ONWARD — The next step in bringing the Mississippi “Teddy Bear” story to life was taken Wednesday morning as state and federal officials broke ground on an interpretive center here.
The revered Mississippi story – in 1902, President Theodore Roosevelt refused to shoot and kill a black bear captured by local hunter Holt Collier, inspiring the creation and wide reach of the “Teddy Bear” toy – will be showcased at the center, which is expected to open in December 2018.
U.S. Senator Thad Cochran, who secured $5.6 million in federal funding for the project, Gov. Phil Bryant, Transportation Commissioner Dick Hall, and several federal and state wildlife officials gathered at the future site of the center Wednesday morning for a ceremony.
Roosevelt’s great-great grandson Simon Roosevelt and Collier’s great-niece Ann Marie Parker also participated in the ceremony.
“This visitor center will remind all of those who will come in the future, young and old, the importance of the hunt itself, but also ethical hunting and public/private partnership, which has created the wonderful land conservation you have today in the Mississippi Delta,” Roosevelt said.
In 2004, legislation sponsored by Cochran and U.S. Rep. Bennie Thompson established the Holt Collier National Wildlife Refuge and the Theodore Roosevelt National Wildlife Refuge. The cost of the center, which is the brainchild of Greenville businessman Clarke Reed, is covered by the $5.6 million in federal funding, which was secured through the passing of two different Senate bills sponsored by Cochran.
Individual donors raised an additional $400,000 for the project.
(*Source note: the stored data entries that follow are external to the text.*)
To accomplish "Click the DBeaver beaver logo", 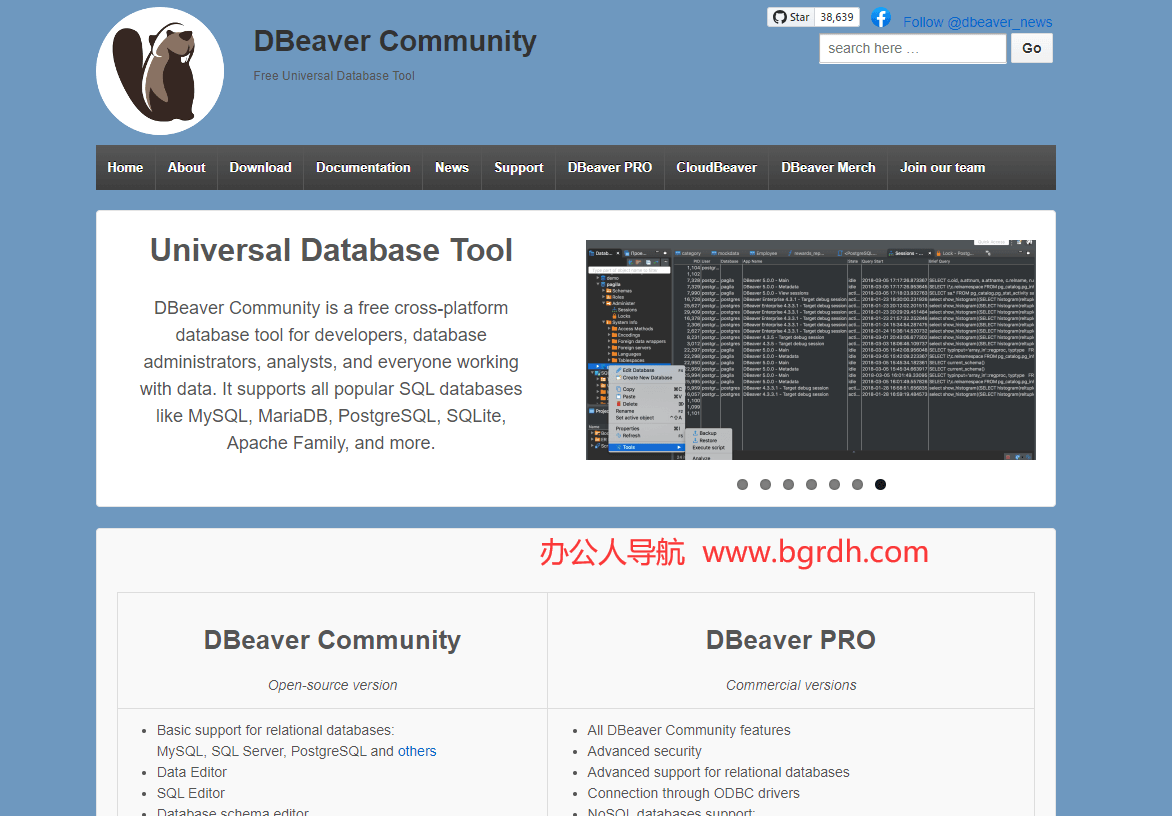I will (x=160, y=71).
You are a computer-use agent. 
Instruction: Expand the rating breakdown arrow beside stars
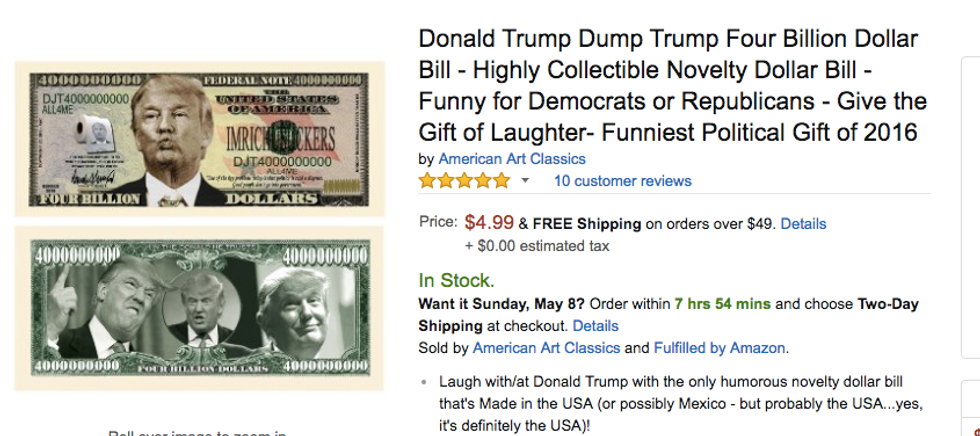(525, 181)
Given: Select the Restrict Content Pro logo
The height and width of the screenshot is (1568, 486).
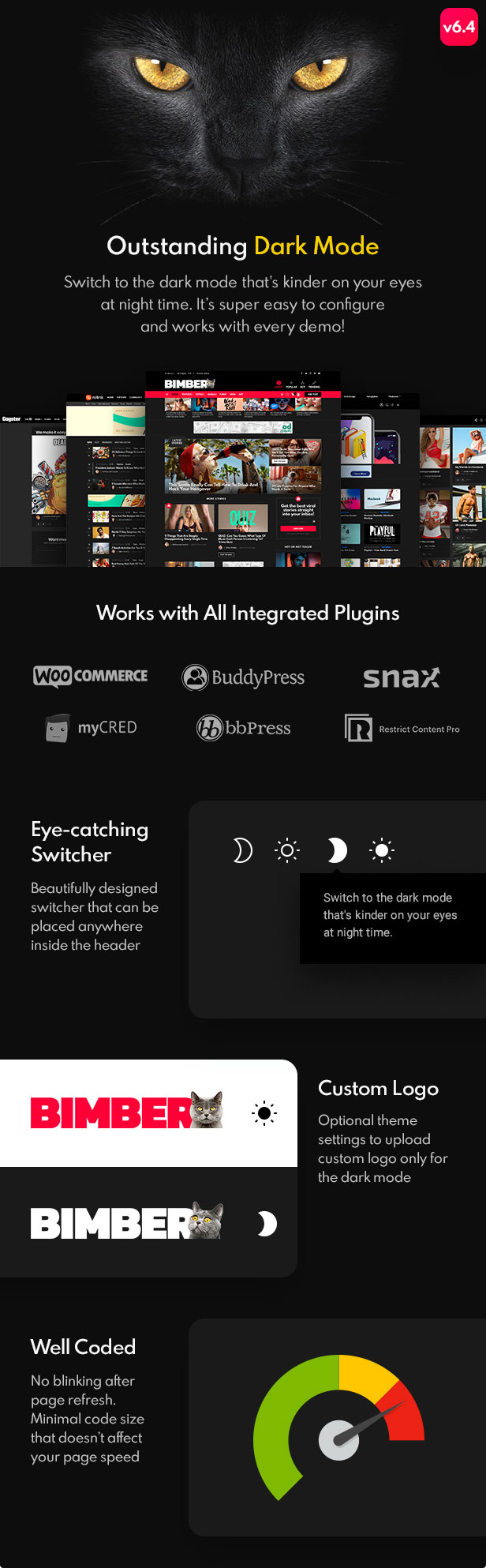Looking at the screenshot, I should 402,728.
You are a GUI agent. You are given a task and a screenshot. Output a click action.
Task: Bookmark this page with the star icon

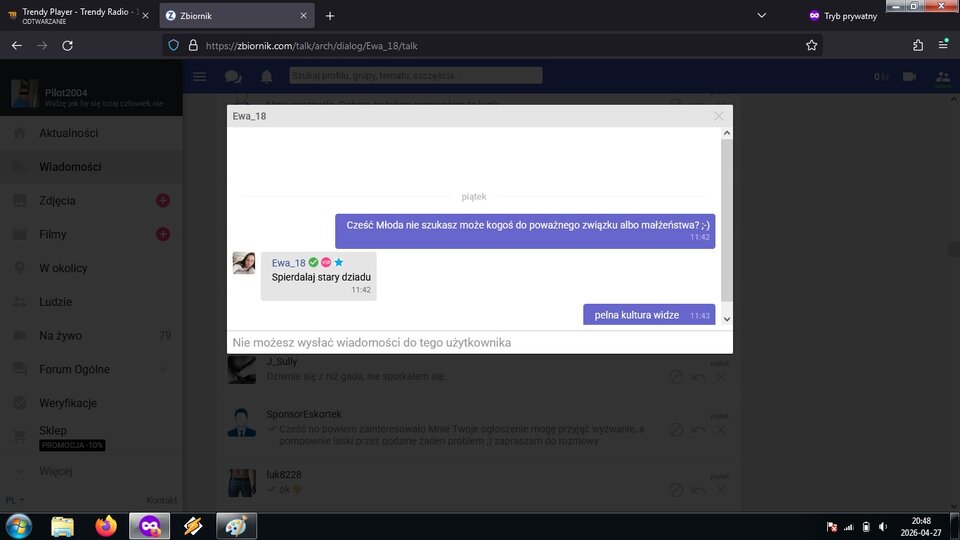coord(811,45)
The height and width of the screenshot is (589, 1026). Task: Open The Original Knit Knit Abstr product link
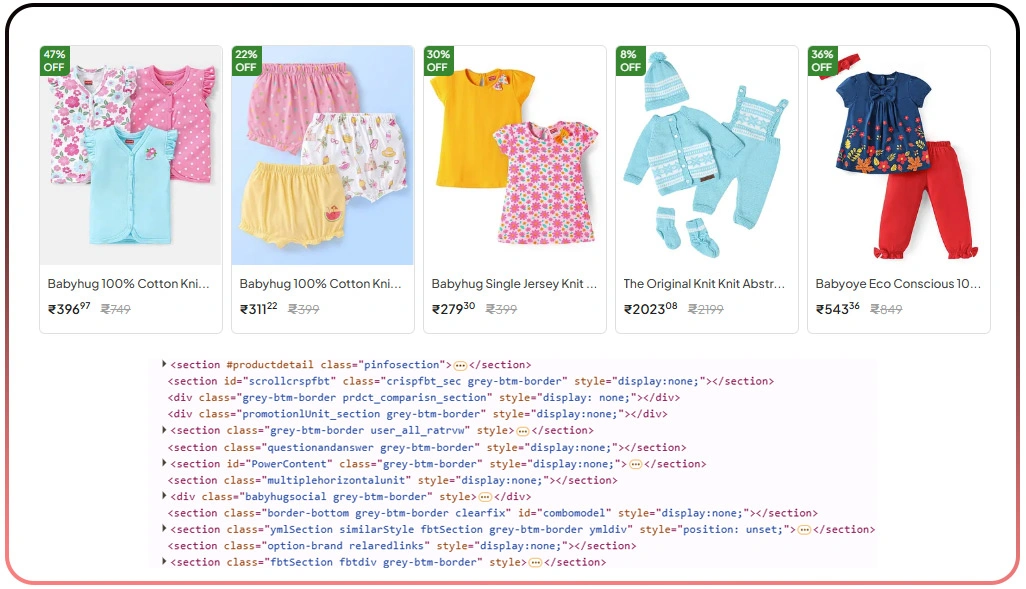pyautogui.click(x=703, y=284)
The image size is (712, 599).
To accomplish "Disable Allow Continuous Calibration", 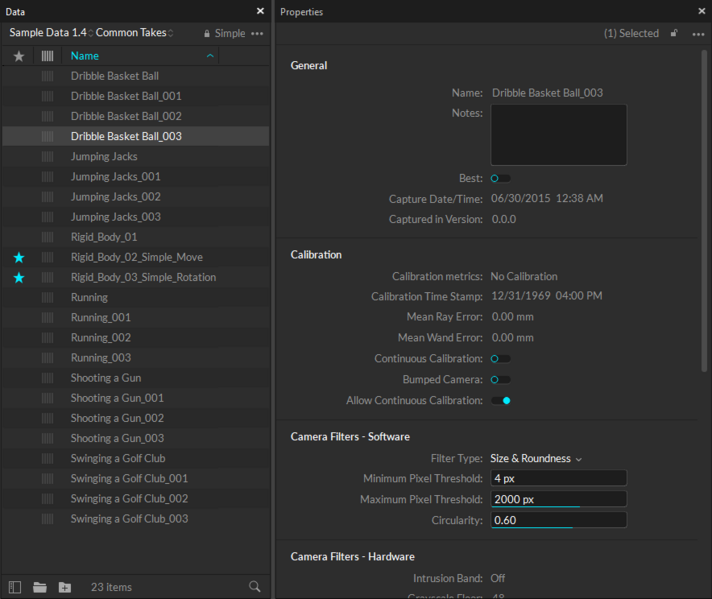I will coord(500,401).
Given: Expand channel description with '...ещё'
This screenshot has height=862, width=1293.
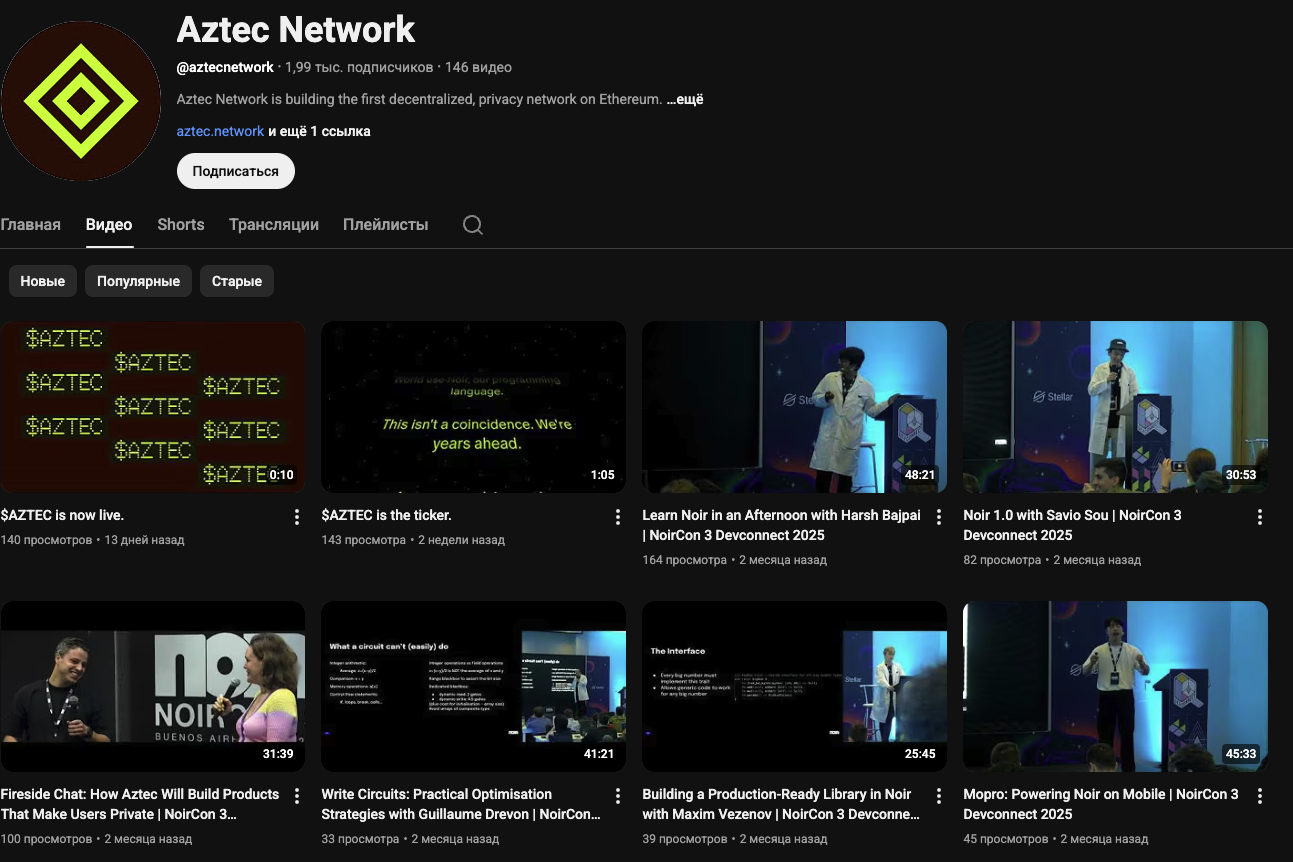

The Mississippi Department of Transportation is building a turning lane and ramp off U.S. Highway 61, though it is unclear how much that project will cost the state.
Bryant said the center will serve as “a gateway to the Delta,” attracting additional visitors to the region.
“The tourism, economic development and conservation part of all this all works together, and of course there will continue to be hunting in the Mississippi Delta, which is a large part, I think, of the tourism that we now see coming into the Delta,” Bryant said.